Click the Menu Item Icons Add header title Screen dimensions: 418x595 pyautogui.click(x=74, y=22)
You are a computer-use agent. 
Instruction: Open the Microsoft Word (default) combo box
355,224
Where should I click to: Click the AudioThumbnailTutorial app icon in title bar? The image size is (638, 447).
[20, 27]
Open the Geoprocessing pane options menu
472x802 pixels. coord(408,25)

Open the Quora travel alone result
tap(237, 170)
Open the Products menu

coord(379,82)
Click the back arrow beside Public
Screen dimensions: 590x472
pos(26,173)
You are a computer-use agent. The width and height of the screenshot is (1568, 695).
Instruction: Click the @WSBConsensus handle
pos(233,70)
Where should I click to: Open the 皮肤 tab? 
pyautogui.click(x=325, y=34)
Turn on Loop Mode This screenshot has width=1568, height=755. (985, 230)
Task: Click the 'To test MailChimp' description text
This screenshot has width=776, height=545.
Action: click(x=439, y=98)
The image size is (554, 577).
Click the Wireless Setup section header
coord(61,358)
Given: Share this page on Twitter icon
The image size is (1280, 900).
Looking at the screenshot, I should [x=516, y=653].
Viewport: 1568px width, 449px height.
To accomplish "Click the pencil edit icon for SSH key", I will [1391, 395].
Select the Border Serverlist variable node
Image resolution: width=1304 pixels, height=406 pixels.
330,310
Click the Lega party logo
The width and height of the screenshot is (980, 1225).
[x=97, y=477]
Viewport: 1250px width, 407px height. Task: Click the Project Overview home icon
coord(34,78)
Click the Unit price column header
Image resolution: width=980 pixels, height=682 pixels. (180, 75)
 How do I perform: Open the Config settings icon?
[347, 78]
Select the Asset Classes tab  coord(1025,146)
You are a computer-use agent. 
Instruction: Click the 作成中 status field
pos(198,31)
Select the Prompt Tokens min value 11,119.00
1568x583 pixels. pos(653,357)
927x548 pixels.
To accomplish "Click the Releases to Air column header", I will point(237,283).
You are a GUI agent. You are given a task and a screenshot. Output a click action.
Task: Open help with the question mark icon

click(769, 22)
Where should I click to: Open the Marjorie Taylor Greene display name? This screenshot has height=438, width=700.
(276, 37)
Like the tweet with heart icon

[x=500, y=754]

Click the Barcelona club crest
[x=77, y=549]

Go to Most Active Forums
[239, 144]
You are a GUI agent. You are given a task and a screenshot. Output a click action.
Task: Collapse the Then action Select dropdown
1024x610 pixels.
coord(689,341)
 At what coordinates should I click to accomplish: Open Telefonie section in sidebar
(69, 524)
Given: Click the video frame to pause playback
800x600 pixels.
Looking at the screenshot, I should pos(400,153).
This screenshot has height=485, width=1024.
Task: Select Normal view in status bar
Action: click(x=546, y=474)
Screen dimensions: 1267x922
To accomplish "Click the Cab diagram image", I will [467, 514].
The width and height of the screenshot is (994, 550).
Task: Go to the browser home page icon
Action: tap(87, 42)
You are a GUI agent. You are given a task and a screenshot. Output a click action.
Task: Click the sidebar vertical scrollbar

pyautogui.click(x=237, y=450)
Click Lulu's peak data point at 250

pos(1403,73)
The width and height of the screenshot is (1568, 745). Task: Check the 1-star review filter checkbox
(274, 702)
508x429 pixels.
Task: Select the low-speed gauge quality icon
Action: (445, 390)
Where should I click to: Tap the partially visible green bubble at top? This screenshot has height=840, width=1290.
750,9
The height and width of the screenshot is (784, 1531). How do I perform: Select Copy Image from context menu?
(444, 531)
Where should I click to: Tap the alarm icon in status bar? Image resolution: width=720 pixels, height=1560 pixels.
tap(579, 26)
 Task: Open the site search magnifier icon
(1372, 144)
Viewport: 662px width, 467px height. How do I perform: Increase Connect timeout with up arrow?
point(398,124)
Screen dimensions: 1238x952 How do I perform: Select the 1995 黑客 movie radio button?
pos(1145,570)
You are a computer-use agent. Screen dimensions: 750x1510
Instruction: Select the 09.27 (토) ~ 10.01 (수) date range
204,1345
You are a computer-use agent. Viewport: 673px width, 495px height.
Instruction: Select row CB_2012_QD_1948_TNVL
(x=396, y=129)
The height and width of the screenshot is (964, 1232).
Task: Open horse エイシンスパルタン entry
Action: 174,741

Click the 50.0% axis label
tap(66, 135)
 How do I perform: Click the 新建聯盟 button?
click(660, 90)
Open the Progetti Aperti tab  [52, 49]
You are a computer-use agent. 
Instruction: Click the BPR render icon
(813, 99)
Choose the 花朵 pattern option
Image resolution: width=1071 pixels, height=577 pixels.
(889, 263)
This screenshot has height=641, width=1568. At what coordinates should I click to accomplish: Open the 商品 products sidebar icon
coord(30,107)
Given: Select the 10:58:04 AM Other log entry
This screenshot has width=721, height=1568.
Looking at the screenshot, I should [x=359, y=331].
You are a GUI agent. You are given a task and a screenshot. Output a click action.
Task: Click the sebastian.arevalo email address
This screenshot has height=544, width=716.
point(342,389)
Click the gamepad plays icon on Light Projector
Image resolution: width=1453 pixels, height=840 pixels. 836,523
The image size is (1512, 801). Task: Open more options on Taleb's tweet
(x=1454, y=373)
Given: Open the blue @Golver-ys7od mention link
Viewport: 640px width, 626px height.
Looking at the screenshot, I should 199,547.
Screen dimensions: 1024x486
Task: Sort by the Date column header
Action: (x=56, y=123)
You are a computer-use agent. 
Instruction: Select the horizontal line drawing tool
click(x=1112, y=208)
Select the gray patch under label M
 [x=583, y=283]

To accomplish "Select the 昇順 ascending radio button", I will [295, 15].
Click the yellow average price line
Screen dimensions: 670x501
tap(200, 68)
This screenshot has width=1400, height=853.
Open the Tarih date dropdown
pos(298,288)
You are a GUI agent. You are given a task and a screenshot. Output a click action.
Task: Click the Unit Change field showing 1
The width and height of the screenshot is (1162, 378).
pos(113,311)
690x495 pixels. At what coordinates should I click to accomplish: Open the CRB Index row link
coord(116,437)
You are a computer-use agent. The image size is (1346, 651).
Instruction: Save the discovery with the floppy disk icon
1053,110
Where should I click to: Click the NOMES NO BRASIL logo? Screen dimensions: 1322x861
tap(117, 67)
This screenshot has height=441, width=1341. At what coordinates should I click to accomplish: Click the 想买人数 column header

:::::

◆ **Exercise objective**
Copy exactly the lines above, starting at the opening line and finishing at the line in which "Viewport: 1568px width, 449px height." occurs.

◆ **Result**
Click the Menu Item Icons Add header title Screen dimensions: 418x595 pyautogui.click(x=74, y=22)
You are a computer-use agent. 
Instruction: Open the Microsoft Word (default) combo box
355,224
Where should I click to: Click the AudioThumbnailTutorial app icon in title bar? The image size is (638, 447).
[20, 27]
Open the Geoprocessing pane options menu
472x802 pixels. coord(408,25)

Open the Quora travel alone result
tap(237, 170)
Open the Products menu

coord(379,82)
Click the back arrow beside Public
Screen dimensions: 590x472
pos(26,173)
You are a computer-use agent. The width and height of the screenshot is (1568, 695).
Instruction: Click the @WSBConsensus handle
pos(233,70)
Where should I click to: Open the 皮肤 tab? 
pyautogui.click(x=325, y=34)
Turn on Loop Mode This screenshot has width=1568, height=755. (985, 230)
Task: Click the 'To test MailChimp' description text
This screenshot has width=776, height=545.
Action: click(x=439, y=98)
The image size is (554, 577).
Click the Wireless Setup section header
coord(61,358)
Given: Share this page on Twitter icon
The image size is (1280, 900).
Looking at the screenshot, I should [x=516, y=653].
Viewport: 1568px width, 449px height.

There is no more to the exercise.